A new survey by the Energy Savings Trust reveals that people who have just moved house spend a total £1.25 billion each year on unexpected repairs - an average £2,500 per house.

But Mick Noble, chairman of the New Homes Marketing Board, which operates, suggested the costs are much higher.

"Buyers are paying a heavy price for Britain's crumbling housing stock. Although the Energy Savings Trust has revealed that buyers spend an average £2,500 on unexpected repairs, the real costs are far higher," he said.

"Recent surveys by leading DIY stores estimate average spending on DIY has now reached an annual average of £6,400 per home.

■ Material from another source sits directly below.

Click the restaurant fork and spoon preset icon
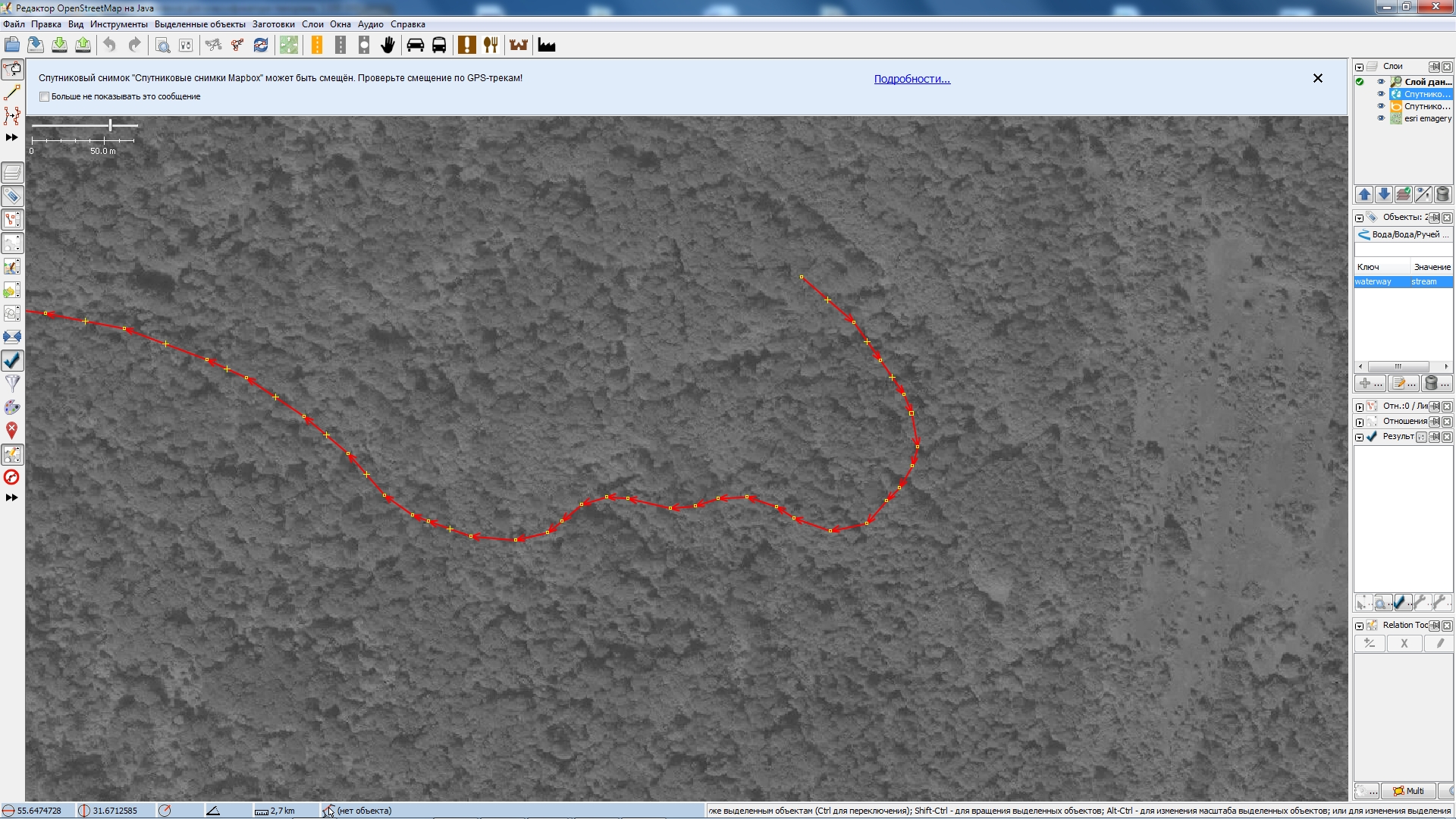The image size is (1456, 819). pyautogui.click(x=491, y=46)

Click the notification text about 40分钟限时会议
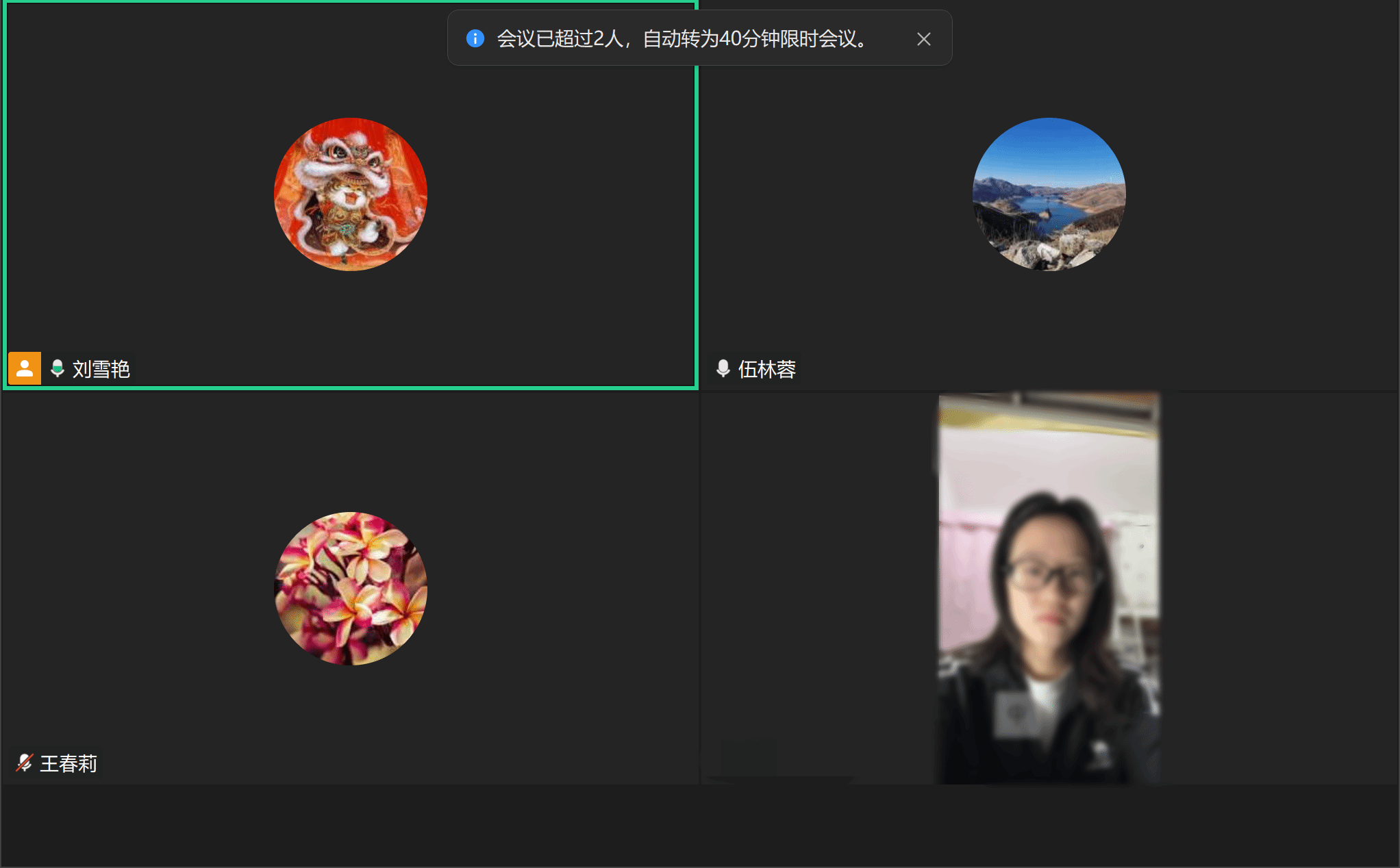pyautogui.click(x=682, y=39)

This indicates that the costs of repairs and maintenance of an older home could reach £300,000 over the next 50 years.

He added: "But the costs do not end there. Heating bills for the owners of older homes are typically between four and six times higher than those for modern homes. And that means the environment is paying a high price too in terms of greenhouse gas emissions."

Mr Noble argued that UK homeowners lull themselves into a false sense of security by "literally" papering over the cracks, as well as allowing themselves "feelings of wealth created by rising house prices".

"The public is aware that lack of investment in the country's crumbling rail network has resulted in rapidly escalating costs for maintenance and patchwork repair. But the same is true for older housing," he concluded.